TRIBUNFLORES.COM, MBAY – Seorang peserta didik Paket C PKBM Pelihara Nagekeo, Tarsisia Petronela Deku (18) bersama 141 orang lainnya mengikuti Ujian Pendidikan Kesetaraan (UPK) di Desa Aeramo, Kecamatan Aesesa, Kabupaten Nagekeo, Flores, Nusa Tenggara Timur, Kamis (26/3/2026) pagi. 

Perempuan yang akrab disapa Nensi ini sontak menarik perhatian panitia dan sesama peserta ujian.

Pasalnya, ia datang dengan menggendong bayi laki-laki yang masih berusia dua bulan dan didampingi sang suami, Benyamin Ferjesen Boleng (19). 

Nensi rupanya ingin menunjukkan keteguhan dan semangat pantang menyerah di tengah keterbatasan. Saat jeda ujian, ia keluar dan menyusui bayinya dan setelah beberapa menit kemudian ia masuk lagi untuk melanjutkan ujian. 

Baca juga: Anggota DPRD Nagekeo Sebut Jalan Ngera-Puuwada Benar Rusak Bukan HOAX, Kini Sudah Diperbaiki

Gendong Bayi di Sekolah

"Saya datang dengan anak bayi itu karena dirumah tidak ada yang jaga apalagi dia masih usia 2 bulan, akhirnya saya dengan suami sepakat dia juga ikut ke sekolah. Bapaknya yang gendong saat saya ikut ujian di dalam kelas,"ujar Nensi kepada TRIBUNFLORES.COM Kamis siang.

Menurut Nensi, meski menghadapi tanggung jawab sebagai ibu muda, ia tetap ingin menyelesaikan pendidikan setara SMA untuk membuka peluang masa depan yang lebih baik. 

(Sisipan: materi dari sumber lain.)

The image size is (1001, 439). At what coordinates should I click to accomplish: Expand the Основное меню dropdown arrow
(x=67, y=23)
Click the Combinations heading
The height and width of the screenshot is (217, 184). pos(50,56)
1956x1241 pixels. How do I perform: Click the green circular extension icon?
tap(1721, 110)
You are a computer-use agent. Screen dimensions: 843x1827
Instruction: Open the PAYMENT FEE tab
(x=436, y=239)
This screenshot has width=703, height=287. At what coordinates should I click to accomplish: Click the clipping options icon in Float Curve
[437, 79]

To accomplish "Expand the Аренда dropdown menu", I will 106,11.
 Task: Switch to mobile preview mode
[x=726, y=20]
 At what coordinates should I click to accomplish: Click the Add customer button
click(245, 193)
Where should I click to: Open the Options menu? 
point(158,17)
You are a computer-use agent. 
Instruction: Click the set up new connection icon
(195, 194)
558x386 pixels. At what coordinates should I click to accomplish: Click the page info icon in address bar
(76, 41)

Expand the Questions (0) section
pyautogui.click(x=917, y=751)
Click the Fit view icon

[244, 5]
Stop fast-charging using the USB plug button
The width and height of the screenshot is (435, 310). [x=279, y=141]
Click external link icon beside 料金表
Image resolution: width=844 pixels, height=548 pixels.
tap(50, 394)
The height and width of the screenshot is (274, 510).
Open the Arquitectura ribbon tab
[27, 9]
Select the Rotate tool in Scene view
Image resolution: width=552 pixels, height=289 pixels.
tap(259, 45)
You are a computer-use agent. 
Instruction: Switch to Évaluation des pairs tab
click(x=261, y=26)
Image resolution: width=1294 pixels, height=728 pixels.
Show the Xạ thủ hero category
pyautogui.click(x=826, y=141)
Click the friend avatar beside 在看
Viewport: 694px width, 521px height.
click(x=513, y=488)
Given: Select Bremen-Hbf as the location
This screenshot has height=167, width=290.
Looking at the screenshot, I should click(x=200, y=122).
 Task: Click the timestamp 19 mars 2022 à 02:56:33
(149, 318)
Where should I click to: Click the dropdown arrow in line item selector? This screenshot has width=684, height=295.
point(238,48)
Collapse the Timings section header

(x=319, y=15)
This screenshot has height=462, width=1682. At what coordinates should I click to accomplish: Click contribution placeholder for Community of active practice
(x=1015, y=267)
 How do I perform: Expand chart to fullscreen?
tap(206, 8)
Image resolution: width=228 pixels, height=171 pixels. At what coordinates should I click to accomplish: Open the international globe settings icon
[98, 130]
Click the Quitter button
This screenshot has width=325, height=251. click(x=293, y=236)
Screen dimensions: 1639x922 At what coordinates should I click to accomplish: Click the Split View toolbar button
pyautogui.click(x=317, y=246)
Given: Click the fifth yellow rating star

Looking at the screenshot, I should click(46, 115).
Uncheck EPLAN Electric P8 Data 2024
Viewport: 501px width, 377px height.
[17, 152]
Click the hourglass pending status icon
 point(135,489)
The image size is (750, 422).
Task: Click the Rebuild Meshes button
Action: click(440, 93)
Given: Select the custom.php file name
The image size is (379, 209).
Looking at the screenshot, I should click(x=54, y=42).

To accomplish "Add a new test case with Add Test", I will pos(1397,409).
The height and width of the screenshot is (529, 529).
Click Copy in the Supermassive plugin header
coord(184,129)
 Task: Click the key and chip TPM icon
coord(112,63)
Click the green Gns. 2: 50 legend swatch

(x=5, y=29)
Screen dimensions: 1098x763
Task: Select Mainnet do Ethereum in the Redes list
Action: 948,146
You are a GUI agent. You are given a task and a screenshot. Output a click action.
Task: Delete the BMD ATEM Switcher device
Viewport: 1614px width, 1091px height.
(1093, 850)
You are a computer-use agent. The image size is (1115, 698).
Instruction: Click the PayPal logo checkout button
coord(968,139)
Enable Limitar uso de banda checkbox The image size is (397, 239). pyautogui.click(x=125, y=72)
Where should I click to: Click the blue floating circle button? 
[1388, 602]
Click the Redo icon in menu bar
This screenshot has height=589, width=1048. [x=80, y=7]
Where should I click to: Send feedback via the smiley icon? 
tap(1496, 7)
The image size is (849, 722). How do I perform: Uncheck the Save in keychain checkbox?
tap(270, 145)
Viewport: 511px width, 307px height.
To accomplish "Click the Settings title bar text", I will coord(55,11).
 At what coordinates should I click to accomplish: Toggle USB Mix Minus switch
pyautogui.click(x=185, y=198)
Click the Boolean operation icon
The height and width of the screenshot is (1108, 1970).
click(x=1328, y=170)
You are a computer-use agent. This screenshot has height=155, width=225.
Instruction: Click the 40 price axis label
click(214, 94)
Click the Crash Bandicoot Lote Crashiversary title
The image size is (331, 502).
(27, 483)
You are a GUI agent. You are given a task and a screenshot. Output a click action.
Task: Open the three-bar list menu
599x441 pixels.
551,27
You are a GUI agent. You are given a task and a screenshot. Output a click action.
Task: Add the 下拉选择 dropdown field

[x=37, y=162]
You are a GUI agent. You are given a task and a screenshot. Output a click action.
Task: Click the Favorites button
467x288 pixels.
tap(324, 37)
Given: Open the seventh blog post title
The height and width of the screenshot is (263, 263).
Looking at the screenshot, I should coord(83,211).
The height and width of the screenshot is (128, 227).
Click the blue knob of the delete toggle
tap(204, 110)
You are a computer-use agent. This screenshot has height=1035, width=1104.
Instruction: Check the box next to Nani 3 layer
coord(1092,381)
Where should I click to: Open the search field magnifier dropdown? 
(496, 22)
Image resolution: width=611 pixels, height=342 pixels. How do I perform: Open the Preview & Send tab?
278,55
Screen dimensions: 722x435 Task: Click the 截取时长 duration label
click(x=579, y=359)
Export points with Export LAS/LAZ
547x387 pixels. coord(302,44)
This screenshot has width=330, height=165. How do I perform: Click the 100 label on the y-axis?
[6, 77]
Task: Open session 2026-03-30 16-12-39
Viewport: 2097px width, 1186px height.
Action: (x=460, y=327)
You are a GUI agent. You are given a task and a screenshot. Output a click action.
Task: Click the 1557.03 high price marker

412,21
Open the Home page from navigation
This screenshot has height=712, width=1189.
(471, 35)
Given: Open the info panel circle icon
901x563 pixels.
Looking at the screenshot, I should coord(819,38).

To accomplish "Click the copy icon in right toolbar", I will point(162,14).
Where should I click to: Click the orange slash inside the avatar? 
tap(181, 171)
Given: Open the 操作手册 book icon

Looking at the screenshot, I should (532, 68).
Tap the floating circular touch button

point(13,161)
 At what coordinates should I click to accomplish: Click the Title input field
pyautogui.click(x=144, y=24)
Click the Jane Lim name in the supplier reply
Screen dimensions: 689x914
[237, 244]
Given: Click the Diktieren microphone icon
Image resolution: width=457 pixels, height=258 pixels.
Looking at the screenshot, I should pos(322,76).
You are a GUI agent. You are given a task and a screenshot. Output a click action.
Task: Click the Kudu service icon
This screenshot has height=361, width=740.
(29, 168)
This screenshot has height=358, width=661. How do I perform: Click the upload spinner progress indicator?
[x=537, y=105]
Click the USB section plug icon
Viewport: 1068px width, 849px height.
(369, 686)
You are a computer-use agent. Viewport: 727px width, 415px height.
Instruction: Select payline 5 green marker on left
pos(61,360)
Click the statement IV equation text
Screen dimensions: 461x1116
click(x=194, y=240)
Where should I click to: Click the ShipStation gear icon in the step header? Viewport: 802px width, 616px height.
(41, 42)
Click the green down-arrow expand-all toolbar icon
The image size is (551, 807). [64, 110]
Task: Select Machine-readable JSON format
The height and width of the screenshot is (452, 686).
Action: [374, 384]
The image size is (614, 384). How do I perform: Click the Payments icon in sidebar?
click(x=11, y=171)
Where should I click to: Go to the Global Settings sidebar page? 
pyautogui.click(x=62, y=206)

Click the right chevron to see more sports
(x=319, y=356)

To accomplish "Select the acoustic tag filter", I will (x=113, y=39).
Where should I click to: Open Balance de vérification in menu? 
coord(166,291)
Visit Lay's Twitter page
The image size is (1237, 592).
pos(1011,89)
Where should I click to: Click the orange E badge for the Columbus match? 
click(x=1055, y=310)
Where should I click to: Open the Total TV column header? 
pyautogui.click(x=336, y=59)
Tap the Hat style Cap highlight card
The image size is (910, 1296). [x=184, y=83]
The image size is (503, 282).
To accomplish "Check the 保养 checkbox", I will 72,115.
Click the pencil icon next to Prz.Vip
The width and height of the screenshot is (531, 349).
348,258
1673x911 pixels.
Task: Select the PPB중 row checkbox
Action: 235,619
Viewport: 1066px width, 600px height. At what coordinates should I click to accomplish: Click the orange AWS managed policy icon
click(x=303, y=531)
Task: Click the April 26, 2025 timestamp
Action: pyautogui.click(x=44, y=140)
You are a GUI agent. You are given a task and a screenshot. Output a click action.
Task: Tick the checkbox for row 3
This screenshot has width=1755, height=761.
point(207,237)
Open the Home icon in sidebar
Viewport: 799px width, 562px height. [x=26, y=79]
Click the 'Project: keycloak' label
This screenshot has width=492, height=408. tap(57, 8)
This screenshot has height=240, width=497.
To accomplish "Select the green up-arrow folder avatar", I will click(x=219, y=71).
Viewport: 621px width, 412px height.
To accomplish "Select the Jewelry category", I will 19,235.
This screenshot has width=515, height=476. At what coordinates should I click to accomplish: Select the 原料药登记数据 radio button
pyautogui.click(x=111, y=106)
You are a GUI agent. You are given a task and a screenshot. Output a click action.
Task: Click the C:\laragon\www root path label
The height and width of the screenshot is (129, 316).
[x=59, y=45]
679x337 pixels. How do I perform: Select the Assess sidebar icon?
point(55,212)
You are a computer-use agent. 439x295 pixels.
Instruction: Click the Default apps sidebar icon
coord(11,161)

Kata dia, ini bukan hanya ujian akademik, tapi juga ujian hidup dan ia ingin membuktikan keterbatasan tidak boleh menghentikan mimpi.

Warga Desa Raja, Kecamatan Boawae ini selama mengikuti ujian menginap dikeluarga di Kampung Penginanga Kelurahan Lape, Kecamatan Aesesa. 

"Saya tidak ingin putus sekolah. Karena saya punya niat untuk melanjutkan kuliah untuk masa depan saya dan anak saya dan keluarga. Saya sudah komit dari awal, bahwa saya mau sekolah hingga tamat disini dan dapat ijazah SMA,"ujarnya.

Bagi dia, ijazah memang penting tapi yang lebih penting adalah Sekolah memberikan pengetahuan, melatih keterampilan sosial, membentuk disiplin, dan membantu pengembangan minat serta bakat.

"Memang kami butuh ijazah, tapi kami berjuang seperti siswa-siswi di sekolah lain. Ini soal ketekunan dan komitmen dari dalam diri. Karena sekolah formal dan informal itu menurut saya sama. Hanya ada sedikit perbedaan, tapi kami ingin maju dan tetap semangat untuk sekolah di PKBM Pelihara ini,"tegasnya.

Ia mengharapkan setelah tamat dari PKBM Pelihara dapat melanjutkan Pendidikan ke jenjang yang lebih tinggi dan berharap PKBM Pelihara semakin maju dan terus memberikan warna bagi Pendidikan di Nagekeo.

Sementara itu, Kepala PKBM Pelihara Nagekeo, Oskarius Meta menyatakan dukungannya terhadap peserta yang menghadapi tantangan berat. 

“Nensi adalah contoh nyata ketekunan dan keberanian. Pendidikan adalah hak semua orang, termasuk mereka yang sedang menghadapi tanggung jawab besar,” kata Oskar Meta.

Oskar menyebutkan kehadiran Nensi dengan bayinya selama ujian menjadi simbol perjuangan pendidikan bagi banyak peserta didik lainnya, mengingatkan bahwa ketahanan dan tekad bisa mengalahkan rintangan yang tampak berat sekalipun.

"Jumlah peserta Paket C kelas XII PKBM Pelihara sebanyak 142 orang. Kegiatan ujian dilaksanakan dua kluster karena keterbatasan ruangan,"ujarnya.

Ia mengatakan ujian akademik digelar sejak Rabu tanggal 25 hingga Sabtu 28 Maret 2026 dan ujian prakterk dilaksanakan sejak Senin 30 hingga Selasa 31 Maret 2026.

Ia berharap peserta dapat mengikuti ujian dengan penuh semangat dan tetap tidak boleh menyerah dengan keadaan. 

"Semoga mereka semangat dan bisa sukses semua,"pungkas dia.